Intuitively, if one cell is highly active at a particular location, its center location will be pulled toward that position. If the centers of the entire ensemble can be established, a position estimate can then be formed as a weighted (by firing rate) sum of the ensemble activity. If multiple units in a particular region of space are co-active, the position estimate is pulled towards the (weighted) average of their center locations. This approach allows us to extract a position estimate directly from the neural ensemble without knowing the shape or firing characteristics of a given unit. This should encourage minimally constrained, yet place-like representations.

Fig. 1a) provides a high-level overview of the proposed decoding scheme and the network explored in this work, and Fig. 1b) provides a more detailed account of how output unit activity is decoded to estimate the network’s position.

The network is tasked with minimizing Eq. (2) while simultaneously path integrating (see 4.1 for details) along simulated trajectories in six distinct environments. Each environment, along with example trajectories is shown in Fig. 1c). To discriminate between environments the network is also provided with a constant context signal that uniquely identifies the geometry. An overview of the network architecture and inputs is given in Fig. 1d), and each context signal in inset in Fig. 1c). Notably, our network is not given any positional information, and must infer its position by traversing, and learning the geometry of the environment.

= EXCERPTED RECORDS =
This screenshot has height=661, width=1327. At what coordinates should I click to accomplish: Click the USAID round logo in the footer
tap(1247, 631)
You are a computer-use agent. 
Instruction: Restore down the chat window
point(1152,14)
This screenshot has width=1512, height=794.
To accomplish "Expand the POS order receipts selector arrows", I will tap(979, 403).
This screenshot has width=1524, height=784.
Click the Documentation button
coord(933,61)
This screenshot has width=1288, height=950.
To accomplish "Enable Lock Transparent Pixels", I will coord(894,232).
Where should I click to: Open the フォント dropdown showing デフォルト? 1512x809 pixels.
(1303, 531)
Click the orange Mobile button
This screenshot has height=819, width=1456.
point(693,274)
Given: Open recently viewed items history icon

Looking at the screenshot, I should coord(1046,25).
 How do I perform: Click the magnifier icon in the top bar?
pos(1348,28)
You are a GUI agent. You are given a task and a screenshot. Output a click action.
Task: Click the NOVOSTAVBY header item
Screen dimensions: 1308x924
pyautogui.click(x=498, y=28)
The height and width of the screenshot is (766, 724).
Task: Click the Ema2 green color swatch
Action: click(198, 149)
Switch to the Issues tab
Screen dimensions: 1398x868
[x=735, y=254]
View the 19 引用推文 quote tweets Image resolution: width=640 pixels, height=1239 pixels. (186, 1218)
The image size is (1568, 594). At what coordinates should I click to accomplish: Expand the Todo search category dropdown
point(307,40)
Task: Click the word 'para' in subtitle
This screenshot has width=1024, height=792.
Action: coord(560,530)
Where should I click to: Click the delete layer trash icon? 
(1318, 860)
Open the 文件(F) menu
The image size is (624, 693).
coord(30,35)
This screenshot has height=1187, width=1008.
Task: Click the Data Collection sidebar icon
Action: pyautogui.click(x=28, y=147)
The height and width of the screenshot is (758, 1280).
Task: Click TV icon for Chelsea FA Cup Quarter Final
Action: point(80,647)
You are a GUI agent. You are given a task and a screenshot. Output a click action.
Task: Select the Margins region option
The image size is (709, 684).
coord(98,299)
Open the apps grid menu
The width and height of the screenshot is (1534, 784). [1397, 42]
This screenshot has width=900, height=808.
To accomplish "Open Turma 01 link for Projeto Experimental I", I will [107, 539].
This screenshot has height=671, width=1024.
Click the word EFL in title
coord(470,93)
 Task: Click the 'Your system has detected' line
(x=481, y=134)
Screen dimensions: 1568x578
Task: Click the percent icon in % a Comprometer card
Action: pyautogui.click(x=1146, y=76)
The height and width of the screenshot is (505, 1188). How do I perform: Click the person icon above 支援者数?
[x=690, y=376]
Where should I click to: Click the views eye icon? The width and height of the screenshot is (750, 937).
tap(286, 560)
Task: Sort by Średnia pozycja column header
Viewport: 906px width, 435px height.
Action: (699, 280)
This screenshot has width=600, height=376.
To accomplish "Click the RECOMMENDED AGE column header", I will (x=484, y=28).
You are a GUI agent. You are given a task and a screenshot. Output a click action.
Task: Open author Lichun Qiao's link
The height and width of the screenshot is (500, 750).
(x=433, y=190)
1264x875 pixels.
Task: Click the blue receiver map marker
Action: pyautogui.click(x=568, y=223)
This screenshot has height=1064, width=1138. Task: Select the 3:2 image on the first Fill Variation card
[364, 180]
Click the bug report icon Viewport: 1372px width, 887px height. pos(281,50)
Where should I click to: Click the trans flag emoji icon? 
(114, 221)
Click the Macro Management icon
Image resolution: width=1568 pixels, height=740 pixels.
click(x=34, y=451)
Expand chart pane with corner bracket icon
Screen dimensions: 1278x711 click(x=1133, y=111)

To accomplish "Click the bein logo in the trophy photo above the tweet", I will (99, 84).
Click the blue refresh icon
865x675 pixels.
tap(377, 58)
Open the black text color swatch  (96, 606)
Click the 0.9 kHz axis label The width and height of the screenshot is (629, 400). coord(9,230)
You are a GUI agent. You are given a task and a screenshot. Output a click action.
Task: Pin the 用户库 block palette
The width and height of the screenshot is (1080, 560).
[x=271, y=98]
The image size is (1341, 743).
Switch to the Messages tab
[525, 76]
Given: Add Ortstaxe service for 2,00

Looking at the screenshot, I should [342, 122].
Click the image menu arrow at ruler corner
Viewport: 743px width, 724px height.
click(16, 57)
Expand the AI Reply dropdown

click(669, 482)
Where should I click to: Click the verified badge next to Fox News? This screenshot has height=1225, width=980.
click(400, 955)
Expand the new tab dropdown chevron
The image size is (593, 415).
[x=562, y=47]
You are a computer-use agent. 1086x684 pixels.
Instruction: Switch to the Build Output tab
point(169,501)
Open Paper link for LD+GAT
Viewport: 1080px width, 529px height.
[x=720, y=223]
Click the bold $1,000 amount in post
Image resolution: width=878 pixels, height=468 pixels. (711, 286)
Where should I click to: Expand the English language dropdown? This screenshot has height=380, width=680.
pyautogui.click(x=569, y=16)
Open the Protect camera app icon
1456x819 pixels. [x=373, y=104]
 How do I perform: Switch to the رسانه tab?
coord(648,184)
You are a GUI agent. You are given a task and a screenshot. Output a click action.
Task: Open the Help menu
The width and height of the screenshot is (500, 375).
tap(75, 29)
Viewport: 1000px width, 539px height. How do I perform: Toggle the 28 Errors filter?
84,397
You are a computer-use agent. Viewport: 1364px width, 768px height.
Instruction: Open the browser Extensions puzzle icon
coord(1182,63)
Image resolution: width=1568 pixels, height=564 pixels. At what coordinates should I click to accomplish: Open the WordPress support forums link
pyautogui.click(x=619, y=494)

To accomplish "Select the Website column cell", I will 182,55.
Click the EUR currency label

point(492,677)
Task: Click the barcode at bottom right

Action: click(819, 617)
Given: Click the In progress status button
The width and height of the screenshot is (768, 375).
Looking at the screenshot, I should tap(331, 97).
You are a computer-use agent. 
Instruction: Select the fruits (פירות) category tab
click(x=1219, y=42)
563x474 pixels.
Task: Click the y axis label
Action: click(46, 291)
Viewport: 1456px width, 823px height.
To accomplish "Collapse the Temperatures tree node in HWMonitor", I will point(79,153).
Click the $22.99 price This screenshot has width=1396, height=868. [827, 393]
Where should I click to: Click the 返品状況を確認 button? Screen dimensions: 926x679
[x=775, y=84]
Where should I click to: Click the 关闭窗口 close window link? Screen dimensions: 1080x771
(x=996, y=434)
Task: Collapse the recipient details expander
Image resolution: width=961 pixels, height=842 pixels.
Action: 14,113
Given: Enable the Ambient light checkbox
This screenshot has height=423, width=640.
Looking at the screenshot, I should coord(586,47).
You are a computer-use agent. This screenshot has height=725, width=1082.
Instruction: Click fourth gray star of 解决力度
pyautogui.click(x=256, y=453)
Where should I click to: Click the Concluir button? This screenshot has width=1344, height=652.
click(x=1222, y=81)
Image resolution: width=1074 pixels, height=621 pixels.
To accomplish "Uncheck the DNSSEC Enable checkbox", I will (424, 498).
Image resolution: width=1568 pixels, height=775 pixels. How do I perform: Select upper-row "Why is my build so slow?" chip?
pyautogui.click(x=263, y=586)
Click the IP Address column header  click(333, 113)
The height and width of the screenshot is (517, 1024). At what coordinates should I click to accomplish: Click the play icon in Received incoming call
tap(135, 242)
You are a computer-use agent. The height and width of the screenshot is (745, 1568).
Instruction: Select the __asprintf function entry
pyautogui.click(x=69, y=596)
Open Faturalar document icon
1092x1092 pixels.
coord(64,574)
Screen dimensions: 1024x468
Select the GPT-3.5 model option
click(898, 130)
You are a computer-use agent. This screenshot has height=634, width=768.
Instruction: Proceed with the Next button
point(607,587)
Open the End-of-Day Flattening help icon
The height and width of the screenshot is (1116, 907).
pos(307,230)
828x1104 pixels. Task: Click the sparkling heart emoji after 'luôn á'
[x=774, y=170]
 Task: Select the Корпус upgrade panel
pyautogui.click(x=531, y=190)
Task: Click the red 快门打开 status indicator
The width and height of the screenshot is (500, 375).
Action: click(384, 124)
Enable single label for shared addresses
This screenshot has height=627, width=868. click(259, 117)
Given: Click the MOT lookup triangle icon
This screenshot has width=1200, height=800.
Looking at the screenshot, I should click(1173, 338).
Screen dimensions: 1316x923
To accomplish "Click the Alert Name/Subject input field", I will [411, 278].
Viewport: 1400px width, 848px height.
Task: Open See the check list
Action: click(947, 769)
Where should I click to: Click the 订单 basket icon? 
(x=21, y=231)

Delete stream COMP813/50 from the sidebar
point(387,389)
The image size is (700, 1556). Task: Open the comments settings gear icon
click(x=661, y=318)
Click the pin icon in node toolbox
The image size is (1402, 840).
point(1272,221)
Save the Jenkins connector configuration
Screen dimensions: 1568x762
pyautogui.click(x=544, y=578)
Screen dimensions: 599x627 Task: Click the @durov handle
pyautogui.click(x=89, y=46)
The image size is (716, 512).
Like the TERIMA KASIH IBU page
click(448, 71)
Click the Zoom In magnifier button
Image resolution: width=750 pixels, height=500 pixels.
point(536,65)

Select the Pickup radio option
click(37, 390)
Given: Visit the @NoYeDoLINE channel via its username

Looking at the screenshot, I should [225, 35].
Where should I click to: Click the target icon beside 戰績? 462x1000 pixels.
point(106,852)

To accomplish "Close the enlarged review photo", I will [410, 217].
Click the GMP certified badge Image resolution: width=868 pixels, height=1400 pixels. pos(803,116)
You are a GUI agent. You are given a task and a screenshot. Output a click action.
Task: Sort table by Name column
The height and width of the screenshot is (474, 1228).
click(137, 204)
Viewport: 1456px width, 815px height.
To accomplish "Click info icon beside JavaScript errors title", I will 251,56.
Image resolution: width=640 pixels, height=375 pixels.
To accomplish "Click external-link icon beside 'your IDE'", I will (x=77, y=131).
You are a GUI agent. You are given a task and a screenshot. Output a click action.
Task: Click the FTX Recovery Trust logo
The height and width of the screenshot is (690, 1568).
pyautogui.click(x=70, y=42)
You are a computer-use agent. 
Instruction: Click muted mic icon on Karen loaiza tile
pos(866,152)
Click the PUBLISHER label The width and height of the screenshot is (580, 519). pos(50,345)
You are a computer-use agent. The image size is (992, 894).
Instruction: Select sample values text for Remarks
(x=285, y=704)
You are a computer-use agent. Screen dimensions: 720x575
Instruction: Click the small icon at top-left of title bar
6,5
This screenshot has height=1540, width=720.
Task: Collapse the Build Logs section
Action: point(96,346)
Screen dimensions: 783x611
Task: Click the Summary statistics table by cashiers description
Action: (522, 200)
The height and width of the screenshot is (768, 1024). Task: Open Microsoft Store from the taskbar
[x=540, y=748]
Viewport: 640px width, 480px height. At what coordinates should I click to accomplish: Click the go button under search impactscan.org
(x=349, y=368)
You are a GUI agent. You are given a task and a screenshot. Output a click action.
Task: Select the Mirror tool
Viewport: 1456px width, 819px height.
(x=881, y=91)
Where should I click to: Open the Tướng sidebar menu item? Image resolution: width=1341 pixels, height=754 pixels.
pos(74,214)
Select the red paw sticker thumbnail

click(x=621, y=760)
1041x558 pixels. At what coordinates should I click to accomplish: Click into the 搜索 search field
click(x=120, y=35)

= TASKS TO COMPLETE =
[1] List each figure panel that the passage on position decoding refers to, and state what the passage says each one shows.
[2] Answer these questions from the passage on position decoding.
(a) What is the position estimate's sum weighted by?
(b) In how many distinct environments does the network path integrate?
(c) What input lets the network discriminate between environments?
[3] Say whether each statement agrees with the passage on position decoding. Answer yes or no, and quote the words that decide it.
(a) The network receives positional information during training.
(b) The approach requires knowing the shape or firing characteristics of a given unit.
(c) Example trajectories appear in Fig. 1c).

= SOLUTIONS BY TASK =
[1]
- Fig. 1a): a high-level overview of the proposed decoding scheme and the network explored in this work.
- Fig. 1b): a more detailed account of how output unit activity is decoded to estimate the network's position.
- Fig. 1c): each environment, along with example trajectories, and each context signal in an inset.
- Fig. 1d): an overview of the network architecture and inputs.

[2]
(a) Firing rate.
(b) Six.
(c) A constant context signal that uniquely identifies the geometry.

[3]
(a) No: "Notably, our network is not given any positional information, and must infer its position by traversing, and learning the geometry of the environment."
(b) No: "This approach allows us to extract a position estimate directly from the neural ensemble without knowing the shape or firing characteristics of a given unit."
(c) Yes: "Each environment, along with example trajectories is shown in Fig. 1c)."